Die Erinnerung an Hans Ammon soll zeigen, dass es auch in Eberswalde Menschen gab, die sich nicht mit den herrschenden Verhältnissen zufrieden gaben und die sich gegen eine übergroße Mehrheit stellten und dafür letztlich mit dem Leben bezahlten.
Hans Ammon war so ein Mensch
Er hat trotz mehrmaliger Schikane und Verhaftung zusammen mit seinen Mitstreitern Fritz Pehlmann, Walter Kohn, Otto Kracheel und anderen in Eberswalde, von der Machtergreifung im Jahr 1933, bis zum Verrat der Gruppe im Jahr 1941 gegen die Nazis Widerstand geleistet in dem sie z.B. antifaschistische Flugblätter und Zeitschriften verteilten und Losungen an Hauswänden anbrachten.

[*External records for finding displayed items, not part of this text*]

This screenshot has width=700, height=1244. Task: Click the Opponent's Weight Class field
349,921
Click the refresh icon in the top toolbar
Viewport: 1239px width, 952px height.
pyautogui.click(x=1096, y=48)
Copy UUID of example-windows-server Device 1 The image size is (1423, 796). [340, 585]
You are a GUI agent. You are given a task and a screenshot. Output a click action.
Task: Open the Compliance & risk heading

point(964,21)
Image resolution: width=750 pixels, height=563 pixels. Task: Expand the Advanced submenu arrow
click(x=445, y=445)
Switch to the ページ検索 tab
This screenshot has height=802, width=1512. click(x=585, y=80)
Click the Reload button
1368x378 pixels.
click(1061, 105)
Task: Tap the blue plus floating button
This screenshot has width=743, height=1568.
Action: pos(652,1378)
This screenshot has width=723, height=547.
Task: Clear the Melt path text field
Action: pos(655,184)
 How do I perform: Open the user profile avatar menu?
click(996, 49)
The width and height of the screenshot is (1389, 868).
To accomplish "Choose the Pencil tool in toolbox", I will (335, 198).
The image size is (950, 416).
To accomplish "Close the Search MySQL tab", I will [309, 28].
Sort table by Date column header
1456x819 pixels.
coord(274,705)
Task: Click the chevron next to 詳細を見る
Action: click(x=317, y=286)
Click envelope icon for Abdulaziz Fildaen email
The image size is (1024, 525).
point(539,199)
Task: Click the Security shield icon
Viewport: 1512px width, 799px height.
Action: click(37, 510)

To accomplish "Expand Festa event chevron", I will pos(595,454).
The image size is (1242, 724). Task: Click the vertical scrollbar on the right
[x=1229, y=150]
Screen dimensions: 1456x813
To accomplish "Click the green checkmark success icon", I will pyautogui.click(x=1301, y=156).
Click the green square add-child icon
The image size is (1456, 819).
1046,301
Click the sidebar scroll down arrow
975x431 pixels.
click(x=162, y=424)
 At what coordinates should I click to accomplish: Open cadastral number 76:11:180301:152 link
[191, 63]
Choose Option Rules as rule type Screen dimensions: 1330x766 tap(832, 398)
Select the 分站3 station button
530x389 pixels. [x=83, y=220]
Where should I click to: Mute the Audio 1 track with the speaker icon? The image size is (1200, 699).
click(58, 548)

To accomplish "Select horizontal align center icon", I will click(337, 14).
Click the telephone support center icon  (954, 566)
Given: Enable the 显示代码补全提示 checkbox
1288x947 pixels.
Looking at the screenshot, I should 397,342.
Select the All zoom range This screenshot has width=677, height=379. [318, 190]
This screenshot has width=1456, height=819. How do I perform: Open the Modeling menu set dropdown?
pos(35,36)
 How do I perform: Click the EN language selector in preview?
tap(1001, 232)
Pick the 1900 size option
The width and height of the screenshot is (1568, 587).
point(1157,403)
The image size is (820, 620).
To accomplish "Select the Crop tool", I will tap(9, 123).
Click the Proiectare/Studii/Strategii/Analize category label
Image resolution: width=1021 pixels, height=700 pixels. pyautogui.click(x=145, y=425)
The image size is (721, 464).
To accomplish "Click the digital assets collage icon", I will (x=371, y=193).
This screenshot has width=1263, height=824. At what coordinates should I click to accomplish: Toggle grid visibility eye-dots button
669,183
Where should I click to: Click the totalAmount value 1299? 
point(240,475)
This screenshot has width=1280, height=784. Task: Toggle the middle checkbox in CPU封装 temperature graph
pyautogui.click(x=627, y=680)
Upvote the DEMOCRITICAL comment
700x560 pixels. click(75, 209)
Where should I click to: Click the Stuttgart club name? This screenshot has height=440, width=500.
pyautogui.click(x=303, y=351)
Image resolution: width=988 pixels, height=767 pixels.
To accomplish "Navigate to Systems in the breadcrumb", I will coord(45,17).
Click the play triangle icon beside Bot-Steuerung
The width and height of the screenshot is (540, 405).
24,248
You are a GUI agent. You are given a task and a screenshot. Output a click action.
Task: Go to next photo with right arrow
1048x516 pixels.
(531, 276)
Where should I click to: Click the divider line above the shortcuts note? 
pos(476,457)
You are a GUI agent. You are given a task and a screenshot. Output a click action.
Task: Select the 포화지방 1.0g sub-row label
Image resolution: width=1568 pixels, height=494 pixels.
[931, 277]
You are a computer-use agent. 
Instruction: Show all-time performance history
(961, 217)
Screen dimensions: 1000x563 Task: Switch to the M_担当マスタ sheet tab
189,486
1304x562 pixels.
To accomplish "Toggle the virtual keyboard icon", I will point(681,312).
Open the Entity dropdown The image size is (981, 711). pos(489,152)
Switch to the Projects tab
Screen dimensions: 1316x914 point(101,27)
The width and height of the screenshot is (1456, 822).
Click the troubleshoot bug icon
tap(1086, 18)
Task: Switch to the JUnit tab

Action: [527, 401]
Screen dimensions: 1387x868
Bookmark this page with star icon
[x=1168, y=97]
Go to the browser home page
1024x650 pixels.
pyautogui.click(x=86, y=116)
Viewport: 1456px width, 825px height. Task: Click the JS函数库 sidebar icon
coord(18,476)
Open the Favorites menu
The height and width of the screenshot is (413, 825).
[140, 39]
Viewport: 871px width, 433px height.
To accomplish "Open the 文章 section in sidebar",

Nachdem sie im August 1941 verraten und verhaftet wurden, hat man viele Mitglieder der Gruppe in Polizeigefängnissen ermordet oder in Konzentrationslager verbracht.
Natürlich soll hier auch der spätere Umgang mit der Widerstandsgruppe während der DDR-Zeit nicht außer Acht gelassen werden. Denn hierauf lässt sich der Verlust an Bedeutung für die Stadtgeschichte und das langsame Vergessen der Akteure des Eberswalder Widerstands zurückführen. Die DDR Erinnerungskultur und ihre antifaschistische Tradition muss deshalb kritisch hinterfragt werden, die Quellen zum Thema Eberswalder Widerstand müssen heute aufgearbeitet und in einen neutralen und sachlichen Kontext gestellt werden.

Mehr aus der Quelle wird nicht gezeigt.